Robust to Temperature Variation: While other methods suffer from simultaneous degradation in hallucination rate and coverage at high temperatures, REVERSE reduces hallucinations while improving coverage even under high temperature.

Limitations & Future Work¶

Increased Inference Overhead: Worst-case token generation reaches 3×; KV-cache reuse could mitigate this but is not yet implemented.
Ineffective for Discriminative VQA: Rollback provides no additional reasoning benefit in binary Yes/No tasks.
Training Data Dependence on GPT-4o-mini: May introduce biases and limited coverage.
Threshold τ Requires Per-Model Tuning: LLaVA uses 0.003, Qwen uses 0.01; confidence scores are not calibrated across models.
Accuracy Drop on VC (Visually Challenging) Subset: The more conservative generation strategy causes the model to refuse some answerable questions.

Generation Adjustment vs.

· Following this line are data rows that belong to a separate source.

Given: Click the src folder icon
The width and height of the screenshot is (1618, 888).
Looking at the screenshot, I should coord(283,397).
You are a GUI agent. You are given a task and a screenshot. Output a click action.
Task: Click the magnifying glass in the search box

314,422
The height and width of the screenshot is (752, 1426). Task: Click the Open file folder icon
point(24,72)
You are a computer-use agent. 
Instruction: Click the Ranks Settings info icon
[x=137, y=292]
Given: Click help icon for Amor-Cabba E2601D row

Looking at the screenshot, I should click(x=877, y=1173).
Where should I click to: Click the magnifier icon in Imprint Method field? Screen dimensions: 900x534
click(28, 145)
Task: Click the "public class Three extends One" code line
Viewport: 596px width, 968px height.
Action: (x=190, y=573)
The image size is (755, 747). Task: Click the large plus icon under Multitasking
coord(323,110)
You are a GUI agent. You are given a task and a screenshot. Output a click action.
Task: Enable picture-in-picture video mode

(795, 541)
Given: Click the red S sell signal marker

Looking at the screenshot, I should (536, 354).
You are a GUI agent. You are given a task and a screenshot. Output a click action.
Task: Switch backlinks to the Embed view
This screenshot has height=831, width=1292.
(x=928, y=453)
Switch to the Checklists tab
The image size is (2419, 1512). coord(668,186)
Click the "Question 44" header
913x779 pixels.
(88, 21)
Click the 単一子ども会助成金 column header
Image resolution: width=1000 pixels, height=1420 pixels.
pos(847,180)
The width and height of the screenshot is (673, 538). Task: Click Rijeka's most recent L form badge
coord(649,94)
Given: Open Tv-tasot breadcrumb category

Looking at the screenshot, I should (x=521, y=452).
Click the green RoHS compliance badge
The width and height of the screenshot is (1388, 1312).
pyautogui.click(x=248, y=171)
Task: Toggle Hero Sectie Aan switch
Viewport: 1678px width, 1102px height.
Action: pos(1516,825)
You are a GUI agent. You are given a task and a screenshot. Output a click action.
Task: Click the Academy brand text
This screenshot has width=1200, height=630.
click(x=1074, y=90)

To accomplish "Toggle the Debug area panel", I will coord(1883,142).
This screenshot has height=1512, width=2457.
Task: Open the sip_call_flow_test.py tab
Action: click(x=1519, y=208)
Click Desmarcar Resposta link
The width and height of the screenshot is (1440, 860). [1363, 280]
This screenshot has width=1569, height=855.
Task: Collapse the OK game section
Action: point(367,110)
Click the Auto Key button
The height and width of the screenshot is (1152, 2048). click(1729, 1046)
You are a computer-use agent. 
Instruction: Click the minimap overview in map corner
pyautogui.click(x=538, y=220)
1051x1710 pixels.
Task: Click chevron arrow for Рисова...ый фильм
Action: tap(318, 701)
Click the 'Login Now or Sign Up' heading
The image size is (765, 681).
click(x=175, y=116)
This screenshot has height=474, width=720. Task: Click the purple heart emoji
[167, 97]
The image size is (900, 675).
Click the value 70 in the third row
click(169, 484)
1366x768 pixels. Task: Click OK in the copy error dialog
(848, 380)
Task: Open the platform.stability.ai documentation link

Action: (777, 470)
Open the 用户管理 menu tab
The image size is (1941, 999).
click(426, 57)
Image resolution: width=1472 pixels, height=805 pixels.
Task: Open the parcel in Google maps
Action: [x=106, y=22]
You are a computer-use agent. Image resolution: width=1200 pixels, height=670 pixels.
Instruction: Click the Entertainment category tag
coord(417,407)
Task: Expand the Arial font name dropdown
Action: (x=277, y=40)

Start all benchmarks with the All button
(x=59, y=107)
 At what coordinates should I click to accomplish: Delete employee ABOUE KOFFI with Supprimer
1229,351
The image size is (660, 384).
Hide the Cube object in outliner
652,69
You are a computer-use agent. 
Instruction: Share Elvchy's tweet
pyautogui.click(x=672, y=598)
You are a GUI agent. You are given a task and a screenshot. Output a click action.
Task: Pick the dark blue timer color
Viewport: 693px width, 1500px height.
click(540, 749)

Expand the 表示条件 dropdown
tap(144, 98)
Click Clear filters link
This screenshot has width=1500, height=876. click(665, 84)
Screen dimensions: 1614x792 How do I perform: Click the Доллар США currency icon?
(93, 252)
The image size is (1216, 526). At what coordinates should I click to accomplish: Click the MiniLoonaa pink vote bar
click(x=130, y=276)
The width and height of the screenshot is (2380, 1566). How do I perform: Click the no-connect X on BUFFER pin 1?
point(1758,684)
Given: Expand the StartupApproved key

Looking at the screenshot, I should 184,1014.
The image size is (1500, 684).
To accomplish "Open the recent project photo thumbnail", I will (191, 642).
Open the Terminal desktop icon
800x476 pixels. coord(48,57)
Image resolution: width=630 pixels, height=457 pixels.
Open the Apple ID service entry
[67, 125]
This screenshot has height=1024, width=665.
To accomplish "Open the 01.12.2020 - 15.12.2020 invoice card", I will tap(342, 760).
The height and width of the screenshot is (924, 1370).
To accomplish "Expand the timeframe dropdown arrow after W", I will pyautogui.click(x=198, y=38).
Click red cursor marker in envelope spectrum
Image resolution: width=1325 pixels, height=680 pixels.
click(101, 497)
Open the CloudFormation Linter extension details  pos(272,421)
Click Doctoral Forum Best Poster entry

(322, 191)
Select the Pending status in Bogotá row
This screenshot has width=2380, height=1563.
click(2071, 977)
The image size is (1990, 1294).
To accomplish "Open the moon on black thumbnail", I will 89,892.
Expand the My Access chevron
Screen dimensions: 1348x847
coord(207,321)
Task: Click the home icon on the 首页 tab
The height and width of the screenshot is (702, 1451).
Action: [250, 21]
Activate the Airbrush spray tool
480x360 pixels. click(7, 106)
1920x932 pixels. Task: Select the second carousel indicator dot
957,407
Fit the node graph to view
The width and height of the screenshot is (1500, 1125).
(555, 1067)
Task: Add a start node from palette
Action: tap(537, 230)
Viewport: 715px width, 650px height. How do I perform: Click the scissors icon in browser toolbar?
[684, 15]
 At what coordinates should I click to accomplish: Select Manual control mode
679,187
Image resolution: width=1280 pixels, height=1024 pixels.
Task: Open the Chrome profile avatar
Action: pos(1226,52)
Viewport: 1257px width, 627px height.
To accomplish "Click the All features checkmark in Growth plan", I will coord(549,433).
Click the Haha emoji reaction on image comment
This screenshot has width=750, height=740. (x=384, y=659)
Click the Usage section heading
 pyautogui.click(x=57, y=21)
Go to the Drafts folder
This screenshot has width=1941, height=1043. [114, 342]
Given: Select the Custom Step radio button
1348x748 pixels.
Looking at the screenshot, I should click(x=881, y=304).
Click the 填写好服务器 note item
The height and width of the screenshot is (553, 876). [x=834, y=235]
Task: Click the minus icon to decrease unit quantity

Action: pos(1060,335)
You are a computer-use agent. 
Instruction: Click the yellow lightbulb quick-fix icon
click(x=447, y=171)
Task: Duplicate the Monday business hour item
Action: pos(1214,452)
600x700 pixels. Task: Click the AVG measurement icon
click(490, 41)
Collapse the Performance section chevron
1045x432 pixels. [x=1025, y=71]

Post-Hoc Verification: This paper is the first to demonstrate that the two paradigms can be unified; confidence tokens serve simultaneously as classifiers and rollback triggers.
Implicit Connection to DPO: The contrastive training on positive and negative phrase pairs in hallucination-aware training may produce a DPO-like effect, warranting further investigation.
Broader Inspiration: The retrospective resampling idea is generalizable to LLM factuality checking (e.g., having LLMs self-annotate key claims requiring citation during generation and verifying them on the fly).

Rating¶

⭐⭐⭐⭐ — The unified framework is elegantly designed, experiments are comprehensive (3 VLM backbones × multiple benchmarks), and the tunable threshold offers practical value. Limitations include inference overhead and reliance on an external model for training data quality.